Metro B, scivolone de La Repubblica

Tre strafalcioni, un solo articolo, quello apparso il 17 settembre sulle pagine del noto quotidiano.

Tre strafalcioni, un solo articolo, quello apparso il 17 settembre sulle pagine de La Repubblica. Uno commesso dal titolista del quotidiano, che ha confuso i ruoli, gli altri dal giornalista. Un po’ troppi, considerata la delicatezza dell’argomento trattato.

Da una delle testate giornalistiche più seguite, anche oltre i confini Nazionali, che, volente o nolente, occupa un ruolo di spicco nella comunicazione, ci si aspetta altro. Non che gli scivoloni capitino sovente, sia chiaro, lungi dall’ironizzare o mettere alla berlina il lavoro di cotanta Redazione, però una tiratine di orecchie ci sta tutta.

L’influenza dei media è tale che quando il Sindaco Marinoil marziano, nel luglio del 2015, affermò pubblicamente che «i disservizi della metro sono colpa di singoli macchinisti»,  il clima si inasprì ulteriormente e gli utenti, esasperati dalle condizioni del servizio, si scatenarono.  Quelle dichiarazioni innescarono una miccia pericolosa, insieme a una campagna mediatica martellante, che dava per certo l'attuazione di uno «sciopero bianco» a dispetto dei pendolari. Le aggressioni al personale viaggiante di Atac aumentarono, sia verbali che fisiche, ormai l'opinione pubblica era convinta. Il caos, la guerra tra poveri come arma sia per scaricare le responsabilità sull'anello più esposto della catena produttiva (autisti, macchinisti, capistazione etc.), sia per convincere lo stesso personale ad accettare le nuove, e pessime, condizioni lavorative e salariali (ERA 1/ERA 2). Marino ci cadde con tutte le scarpe, ma questa è un'altra storia. 

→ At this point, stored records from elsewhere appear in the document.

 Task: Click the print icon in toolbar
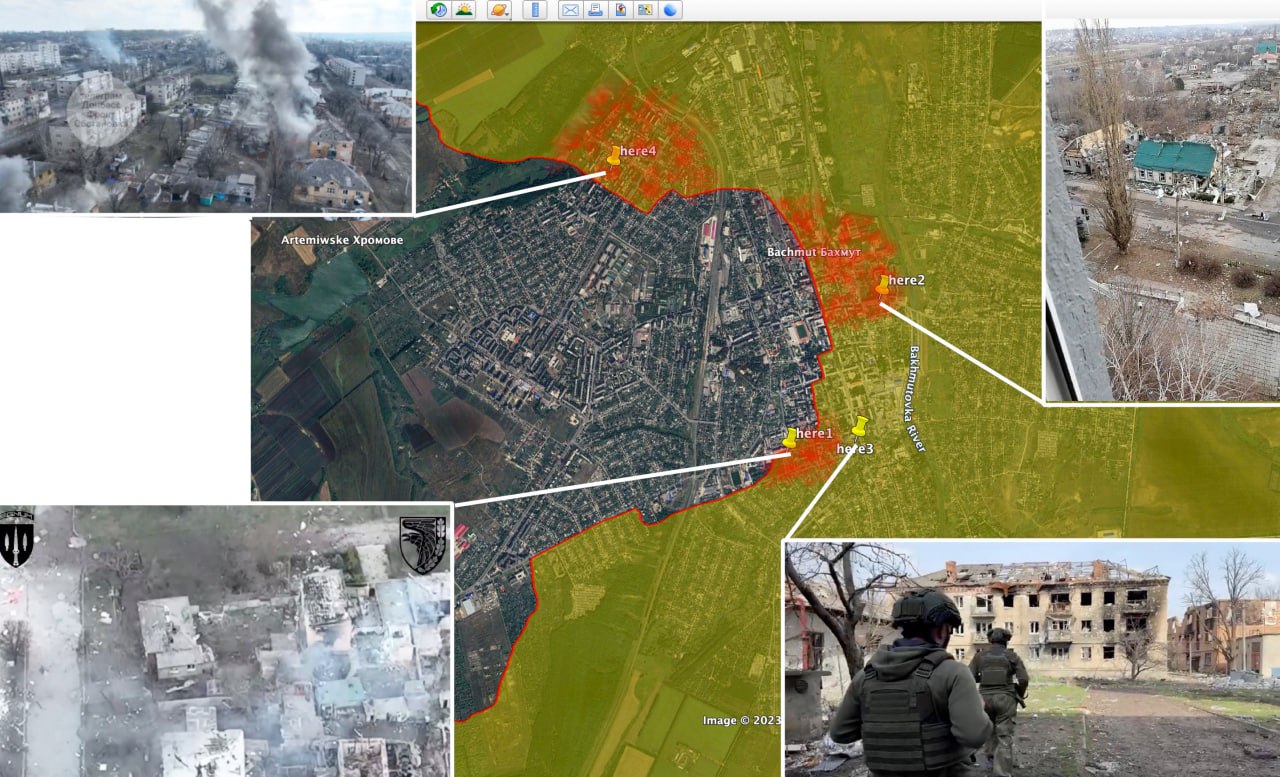pos(595,10)
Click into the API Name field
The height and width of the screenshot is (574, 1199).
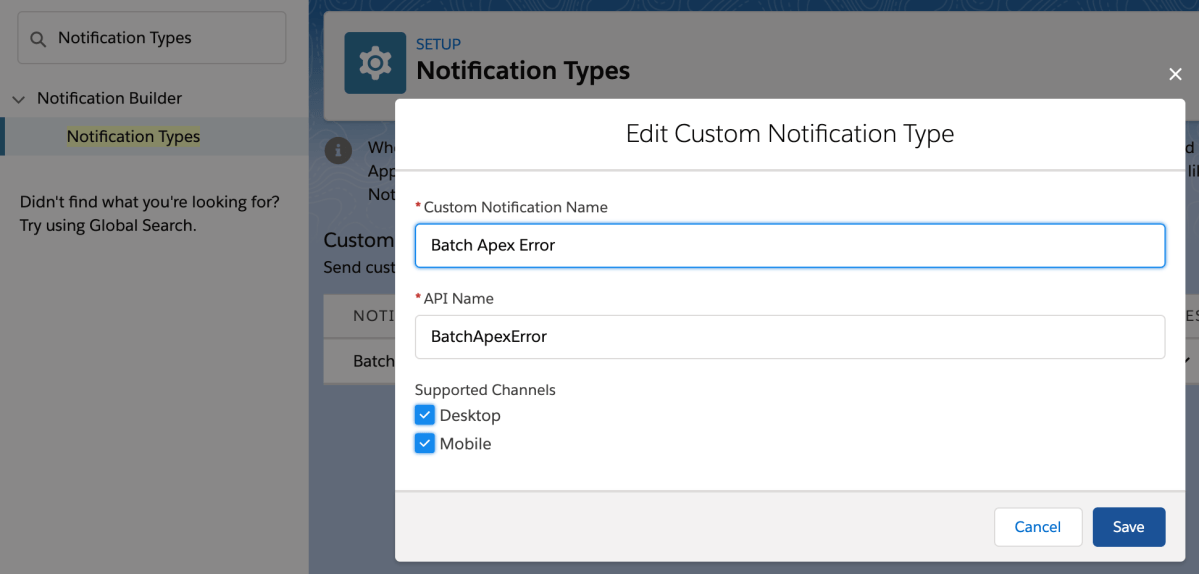coord(789,337)
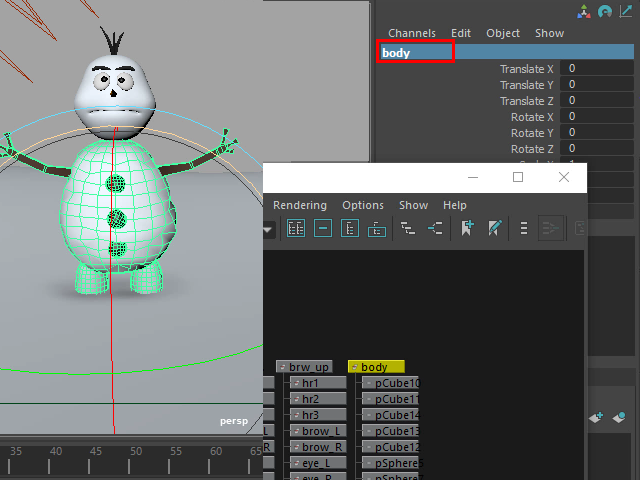
Task: Click the create bookmark icon
Action: tap(467, 229)
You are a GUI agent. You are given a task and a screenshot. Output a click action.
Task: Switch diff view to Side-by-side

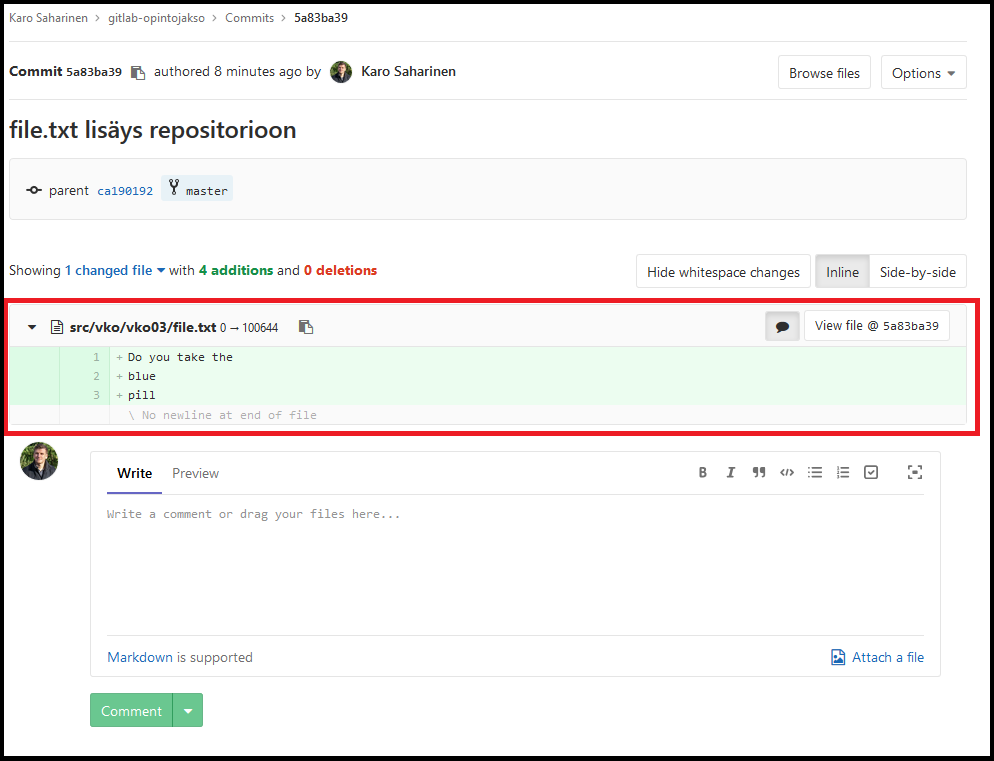click(x=917, y=272)

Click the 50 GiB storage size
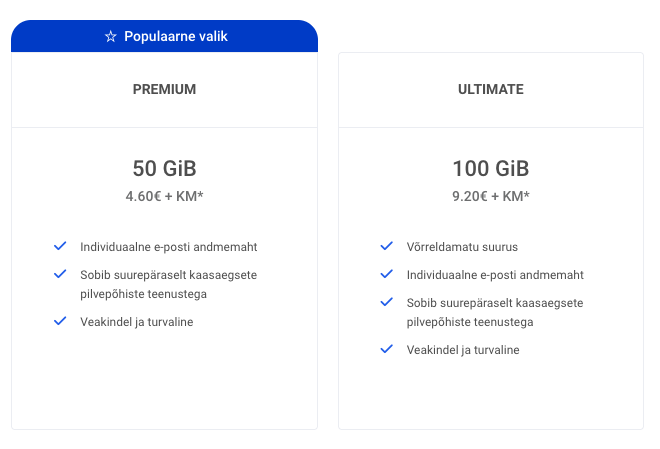(x=164, y=168)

Tornando all’articolo, passi il titolo, nel quale, ancora una volta, il macchinista è stato definito «autista», sono due ruoli professionali radicalmente diversi, passi, inoltre, la storia delle «videocamere» nelle gallerie della Linea B, ultime tre righe, altra inesattezza. Le telecamere, infatti, sono installate nei locali delle fermate (accesso, scale mobili e banchine) e sui treni CAF. Ma passi, ugualmente, in fondo sono errori veniali.

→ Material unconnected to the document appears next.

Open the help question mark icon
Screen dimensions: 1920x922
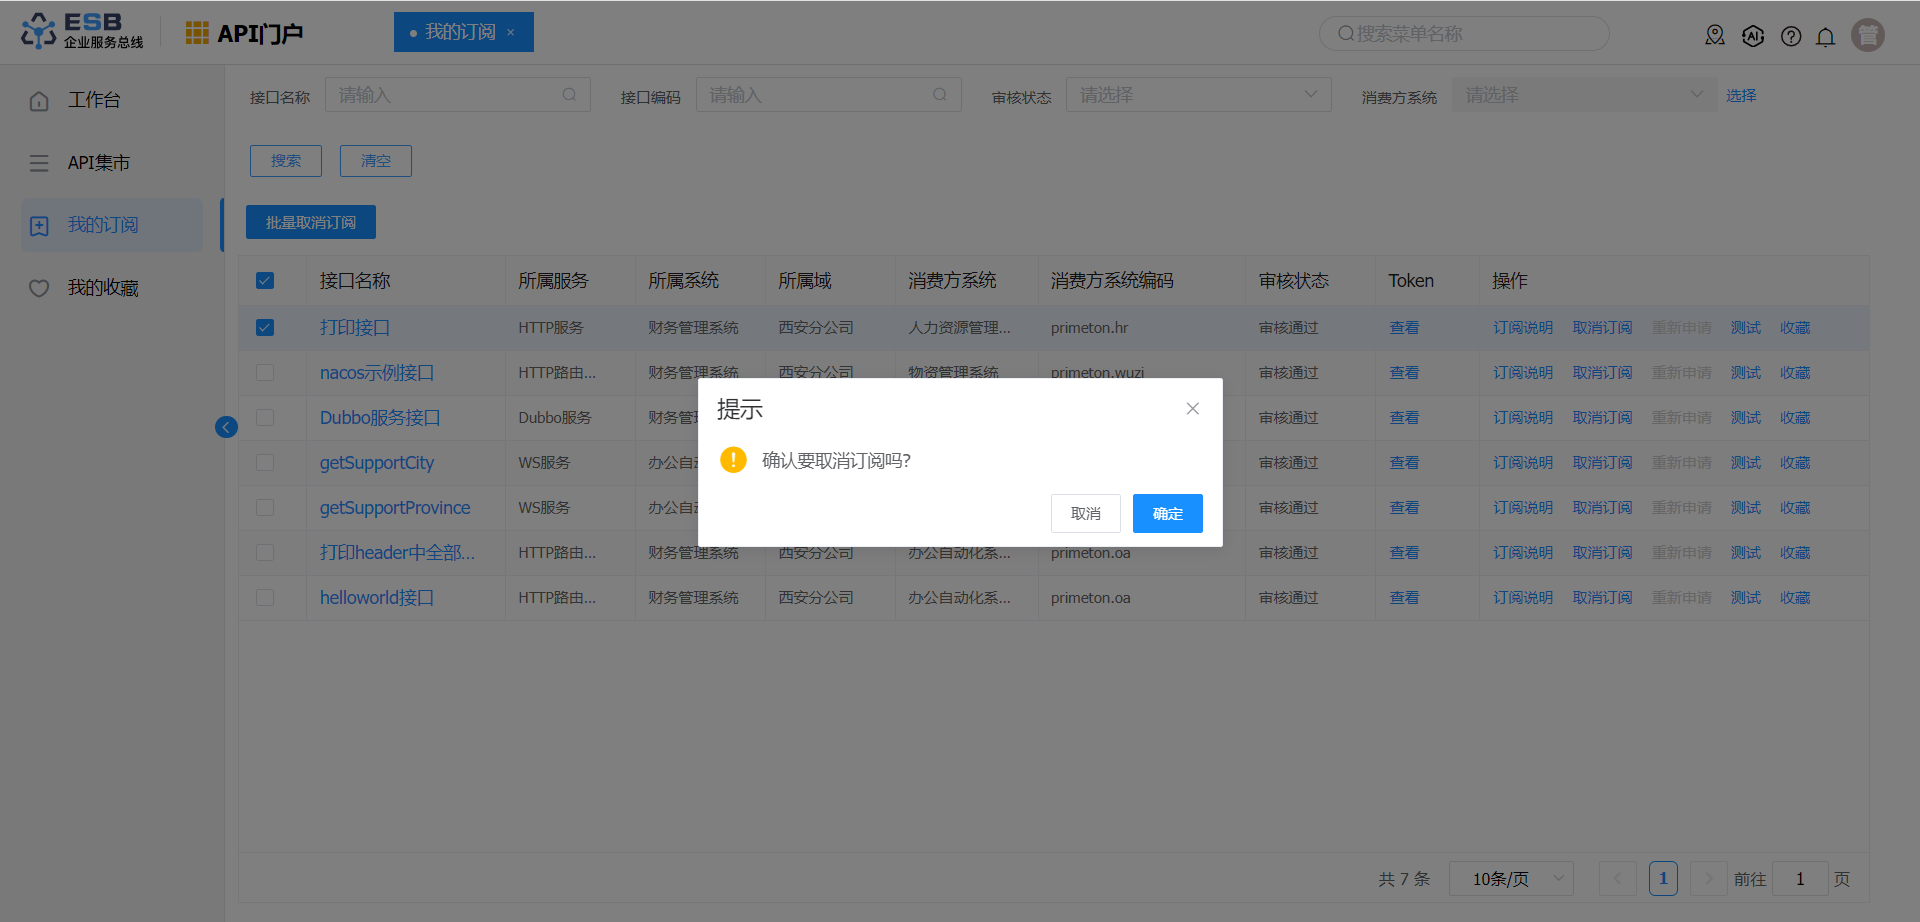pyautogui.click(x=1791, y=37)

La terza svista non può essere ignorata, è la più eclatante e, se vogliamo, rappresenta un giallo. Nel pezzo, che tratta dell’inchiesta giudiziaria circa il tamponamento tra due treni, avvenuto la mattina del 5 giugno 2015 alla fermata Eur Fermi, il giornalista Francesco Salvatore, l’autore, scrive che «secondo gli inquirenti sarebbero tre gli elementi a fondamento del reato di disastro colposo. C’è il mancato segnalamento dell’assenza del secondo conducente […]». Il secondo agente? Mancato segnalamento? Ma sulle ferrovie metropolitane è previsto un solo macchinista, non esiste il secondo agente di condotta né tantomeno il capotreno, figura, invece, indispensabile per le ferrovie di prima, seconda, terza e quarta categoria. Dove l’ha tirata fuori questa storia? Ha mal interpretato oppure davvero i magistrati sono convinti di questo (cosa, tra l’altro, inverosimile)? È importante saperlo. Si attendono chiarimenti dal quotidiano La Repubblica, sia per dissipare i dubbi che per tranquillizzare i viaggiatori romani delle linee della metropolitana, ad eccezione della Linea C, ovviamente. Nanni Moretti ha ragione, «le parole sono importati». Mai come adesso. Alé.